Outlook Object Model Security Warnings
Contribute to this content
Use GitHub to suggest and submit changes.
Last modified: July 28, 2015
Subject to how Outlook has been configured to trust applications on a client computer, an application that uses the Outlook object model to access certain data or execute certain actions can invoke security warnings. Depending on the type of information or action that the program was attempting to access or execute, there are three different security prompts that applications can invoke through the Object Model Guard: the address book warning, send message warning, and execute action warning. This topic describes each of these security warnings. For more information on the default Outlook security behavior and security configuration options, see Security Behavior of the Outlook Object Model. For more information on the entry points in the object model that can trigger security warnings, see Protected Properties and Methods.
This warning is the most common security warning that is invoked when an untrusted application accesses Outlook data. Entry points that are identified with the "Address Book" prompt type in the topic Protected Properties and Methods can generate this warning.
This warning enables the user to allow or deny the action. The user can also choose to allow access to the address book for a period of time indicated in the drop-down box.
If the user clicks Deny, Outlook immediately blocks the call that invokes the warning and returns MAPI_E_NOT_SUPPORTED. Outlook does not return any data for the call. If the program does not properly handle the error, it might crash.
If the user clicks Allow without selecting the Allow access for check box, only the call that generated the warning will be allowed. Additional calls on the same line or calls for objects that derive from the blocked call may generate their own security warnings.
If the user clicks Allow after selecting the Allow access for check box, the call that generated the prompt, as well as future calls, will be allowed for the duration that the user has selected. During this time period, all callers to the object model, and not just the program that originally invoked the security warning, are approved for address-book access. After this time period expires, security warnings may reappear.

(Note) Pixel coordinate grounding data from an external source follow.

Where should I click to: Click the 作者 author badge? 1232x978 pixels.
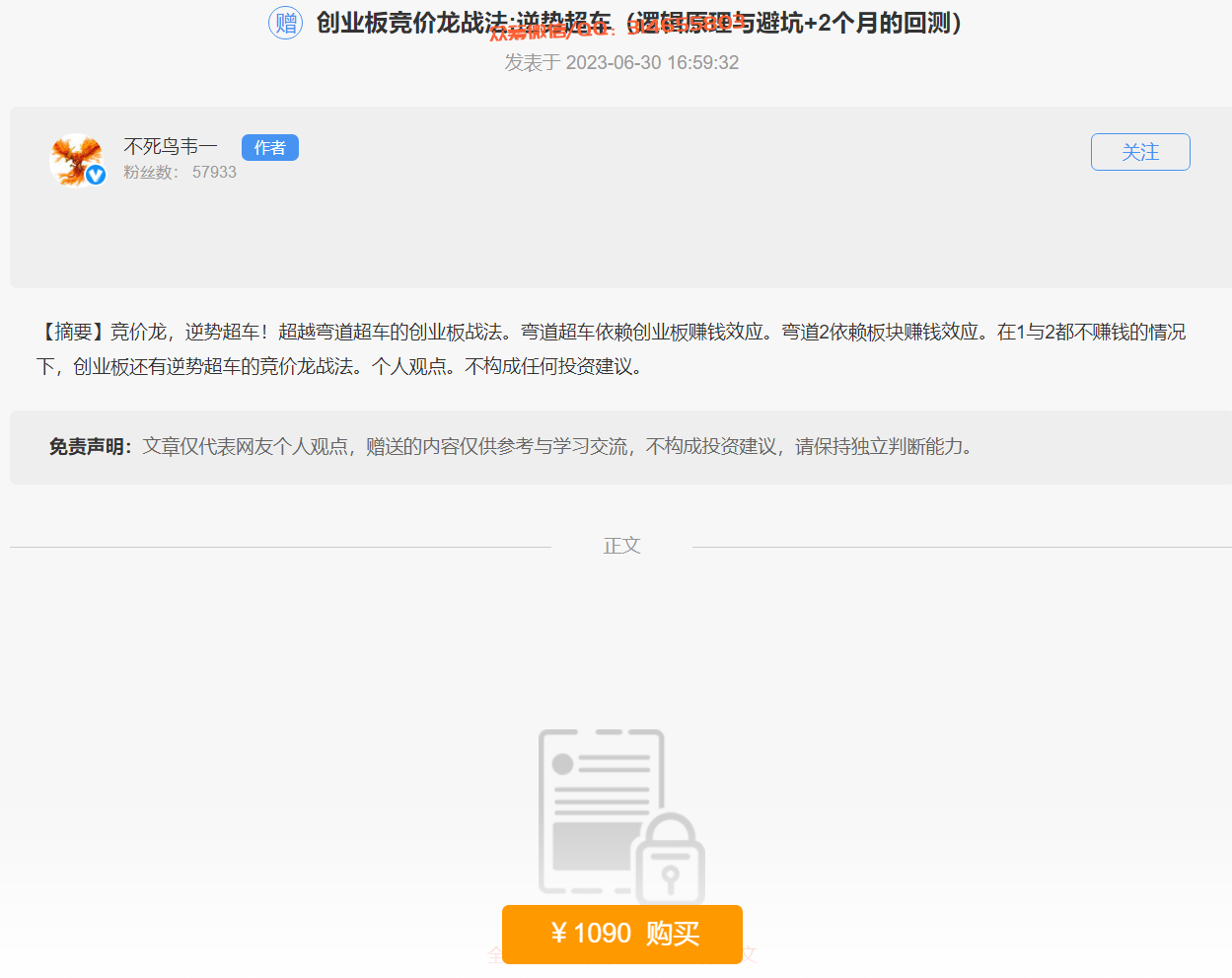click(269, 147)
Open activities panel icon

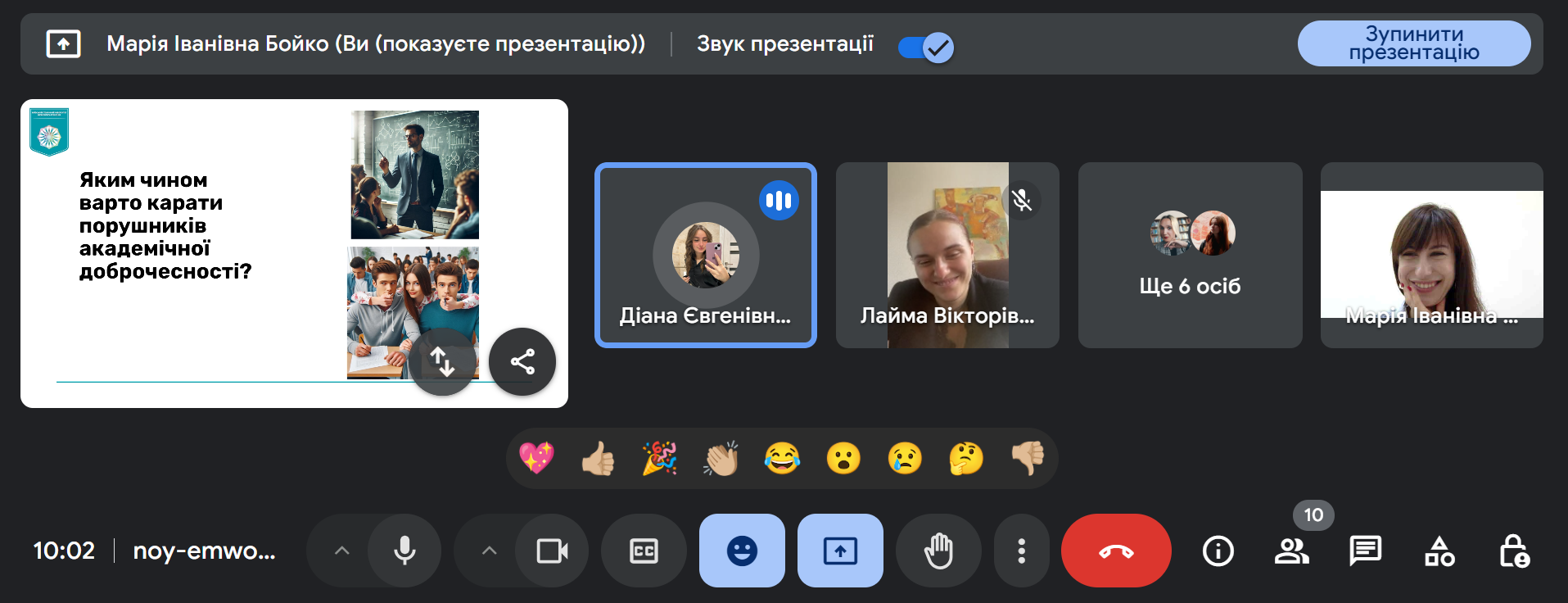coord(1439,551)
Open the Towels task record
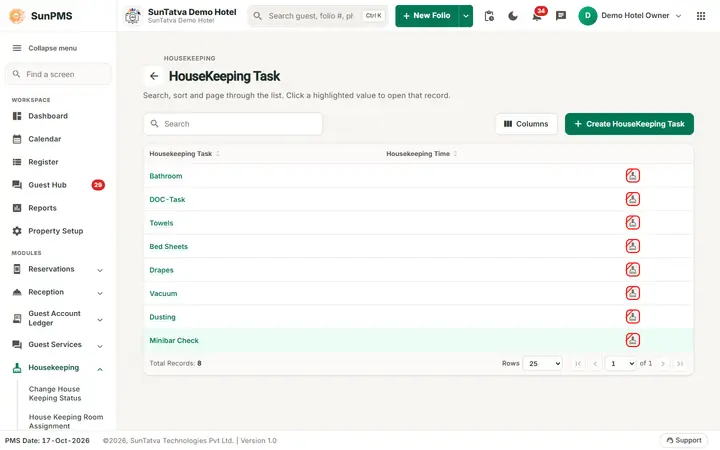Viewport: 720px width, 450px height. (161, 223)
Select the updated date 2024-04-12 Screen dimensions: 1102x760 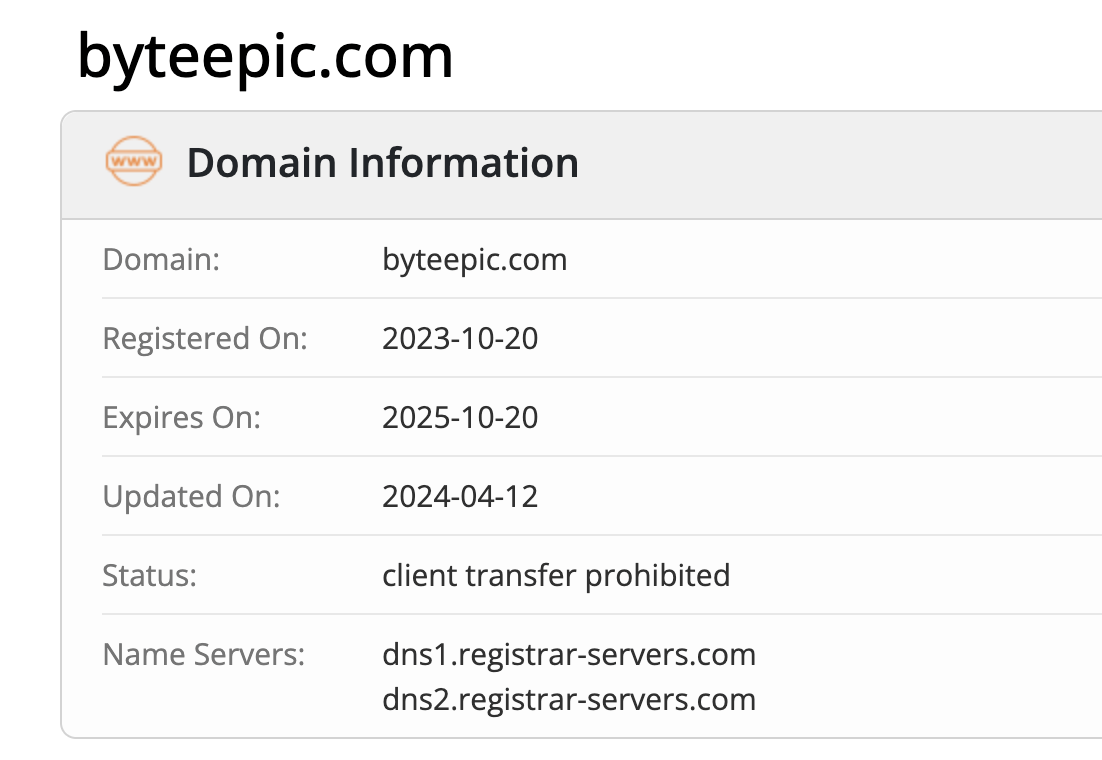click(460, 497)
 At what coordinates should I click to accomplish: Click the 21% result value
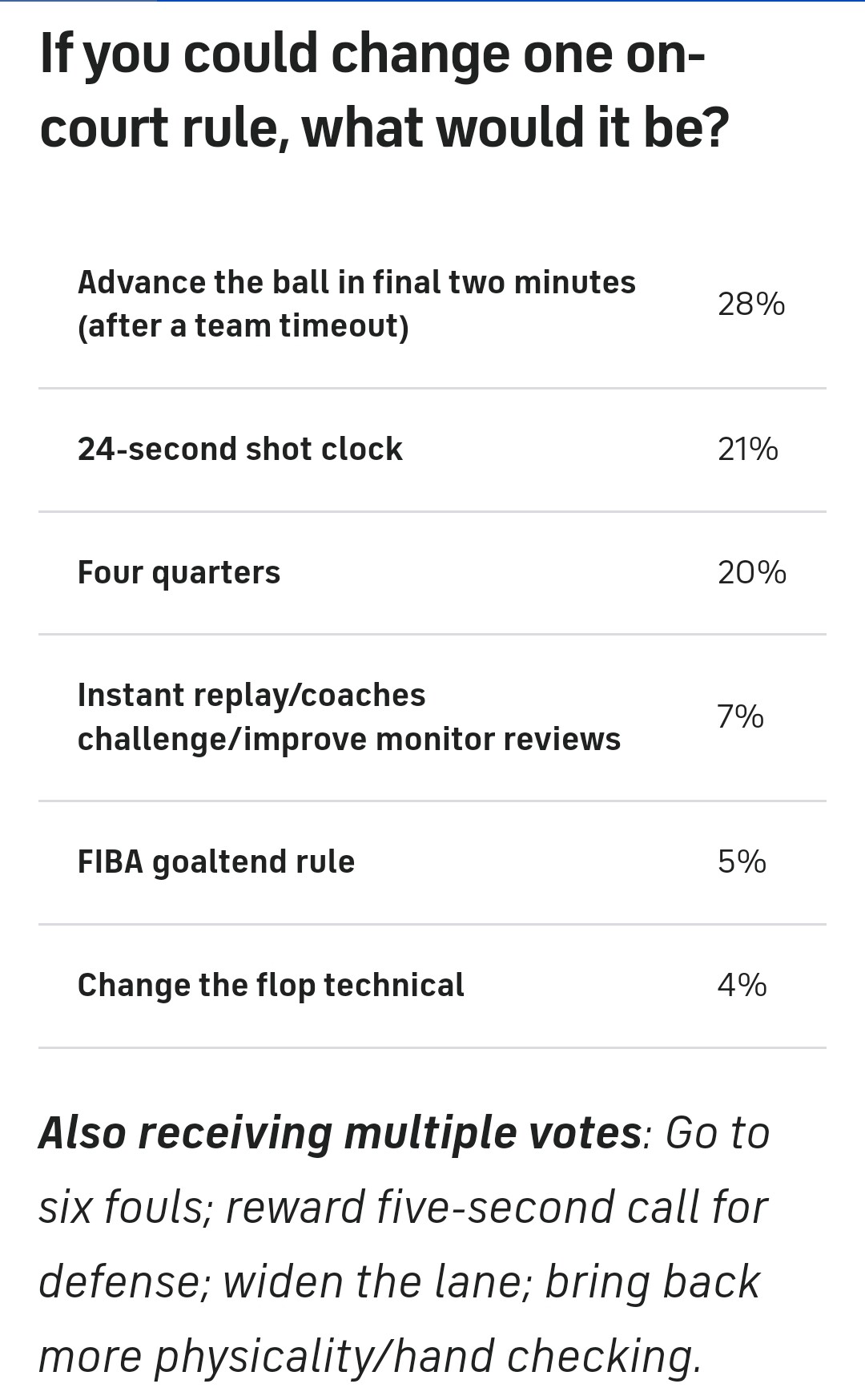click(747, 450)
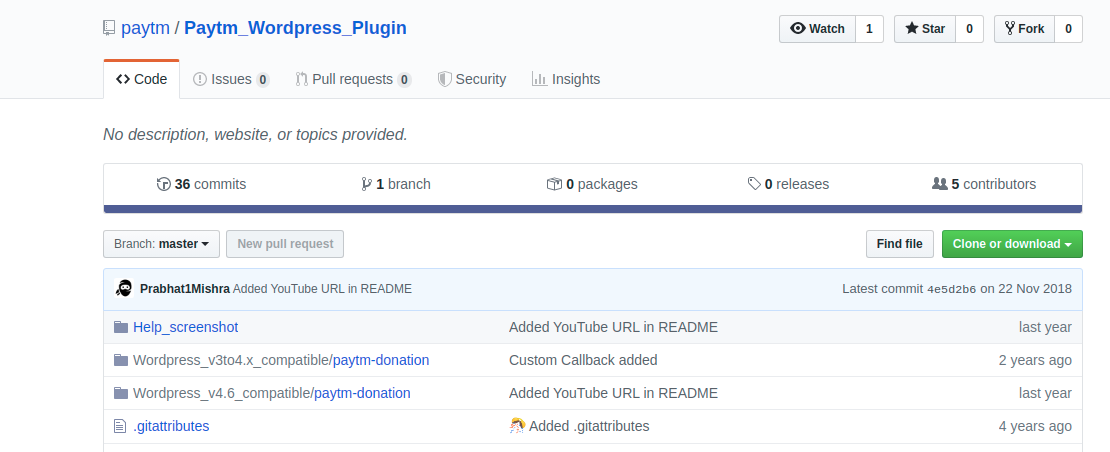1110x452 pixels.
Task: Open the Branch: master dropdown
Action: click(161, 244)
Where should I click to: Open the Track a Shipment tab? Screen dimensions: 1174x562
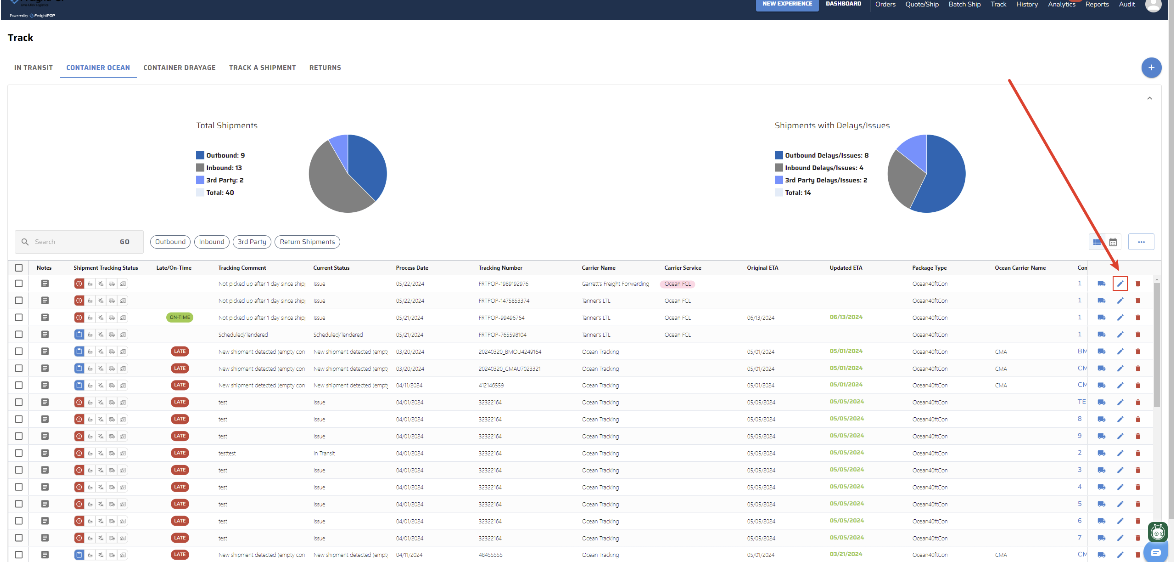pos(262,67)
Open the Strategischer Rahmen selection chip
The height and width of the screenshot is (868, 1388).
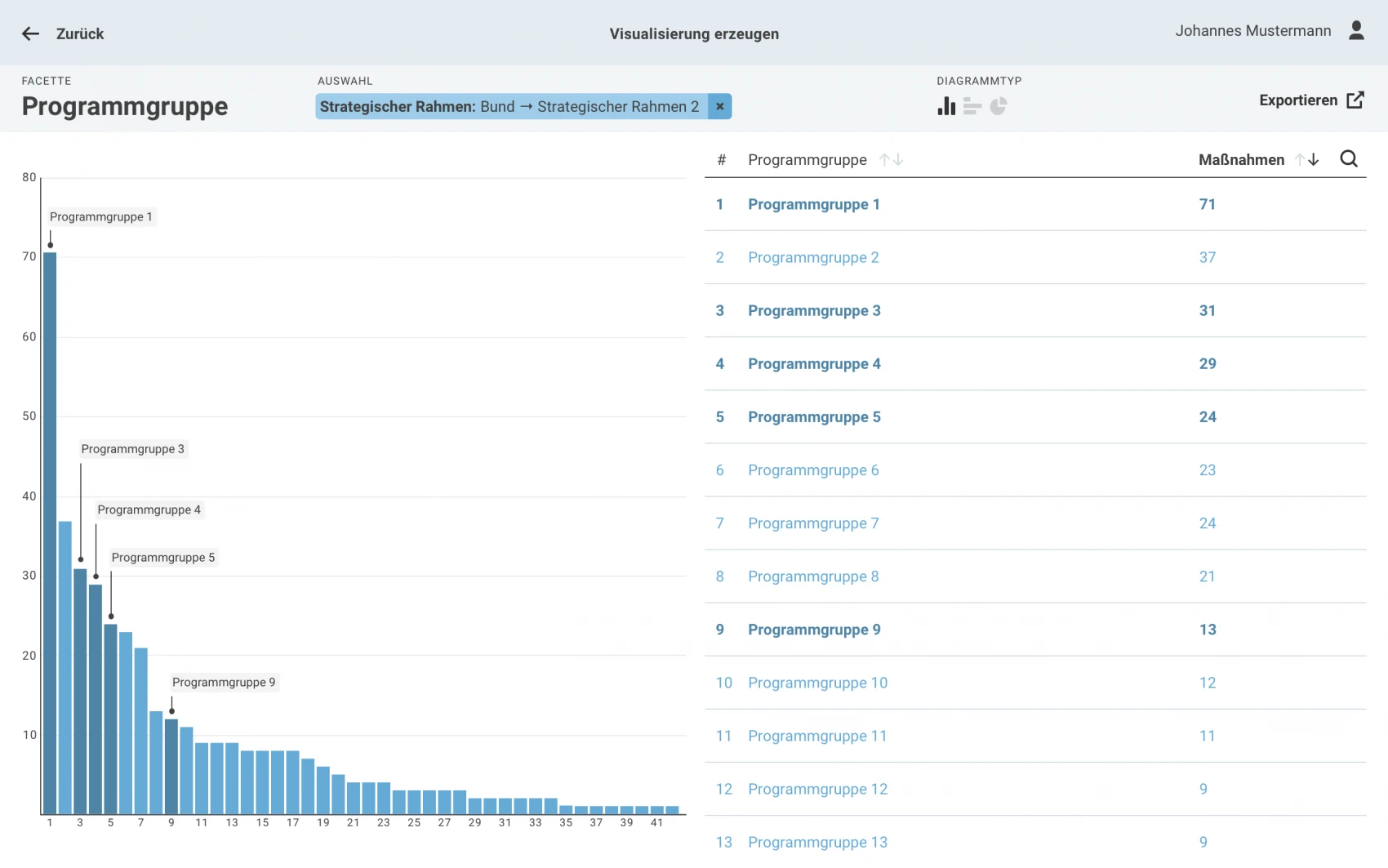510,106
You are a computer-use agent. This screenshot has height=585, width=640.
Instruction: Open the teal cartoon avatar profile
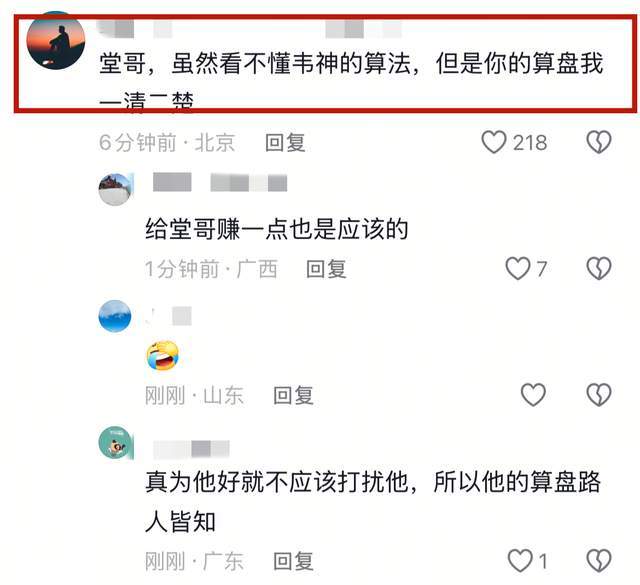coord(116,443)

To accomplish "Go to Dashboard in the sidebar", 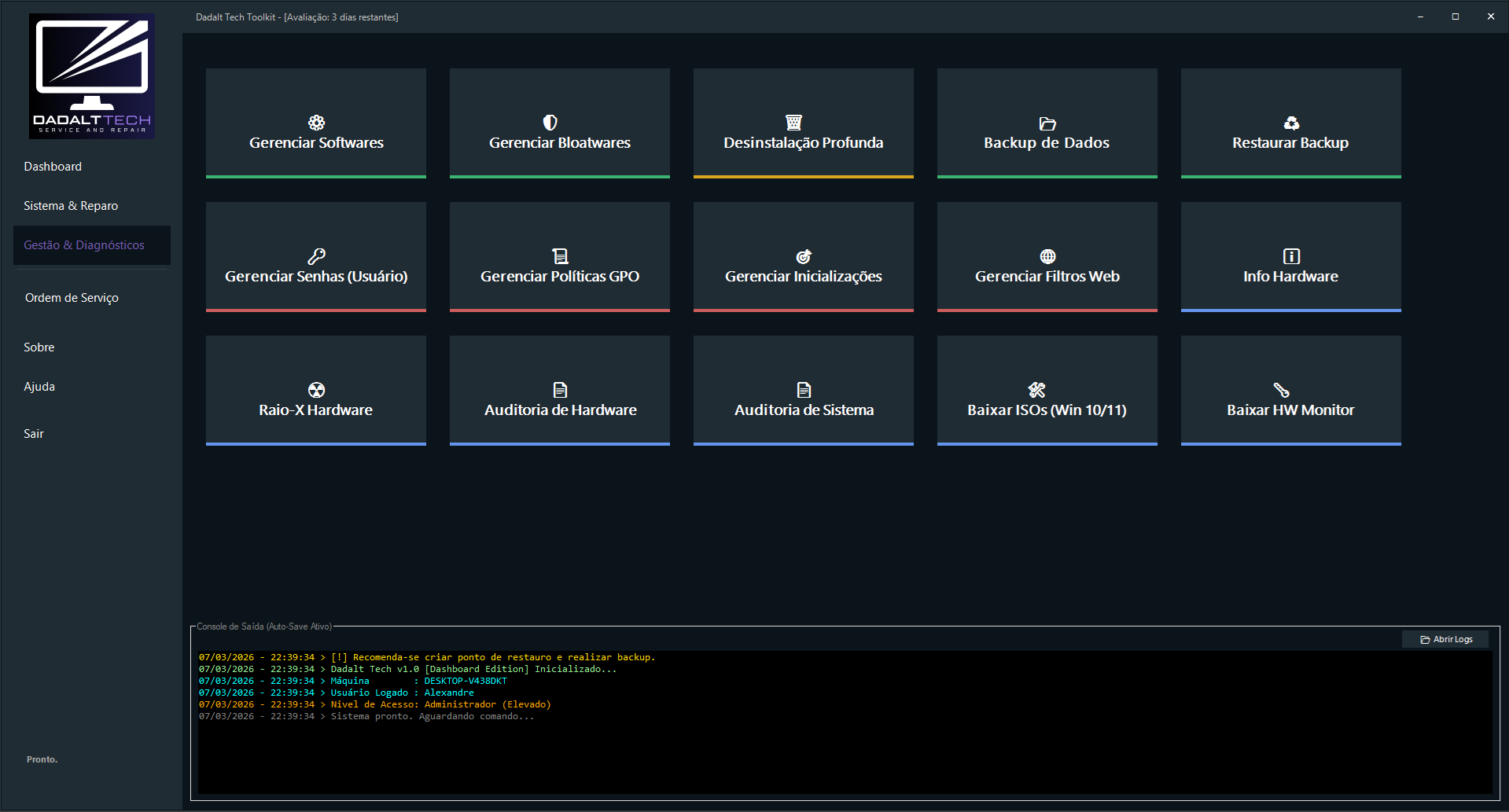I will [53, 167].
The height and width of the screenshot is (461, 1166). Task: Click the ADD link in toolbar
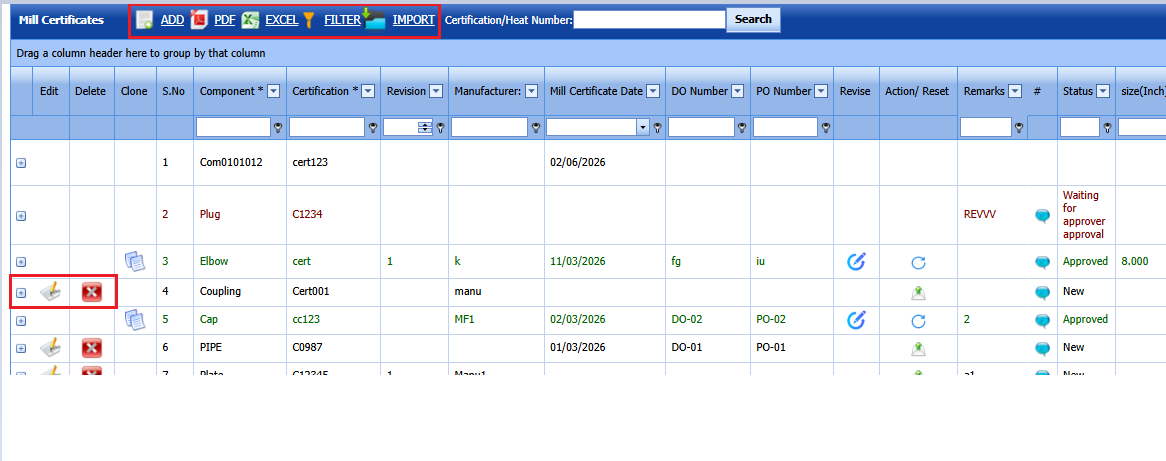click(172, 20)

This warning is invoked when an untrusted solution attempts to send an item programmatically. This dialog box has a built-in timer that prevents untrusted add-ins from sending messages rapidly and automatically. The user must wait five seconds before clicking Allow.
If the user clicks Deny, Outlook blocks the call that invoked the warning and returns the MAPI_E_NOT_SUPPORTED error. Subsequent calls to send messages programmatically will invoke additional warnings.
If the user clicks Allow, the call that invoked the warning, and only that call, is allowed. Subsequent calls from an untrusted solution to send messages programmatically will continue to generate warnings.
This warning is invoked when an untrusted solution executes a custom action from the Actions collection. Outlook displays a message similar to the previous warning, indicating that an action is being executed.
If the user clicks Deny, Outlook blocks the call to the Execute method for that action and returns the MAPI_E_NOT_SUPPORTED error.
If the user clicks Allow, the call that invoked the warning, and only that call, is allowed. Subsequent calls from an untrusted solution to execute an action will continue to invoke warnings.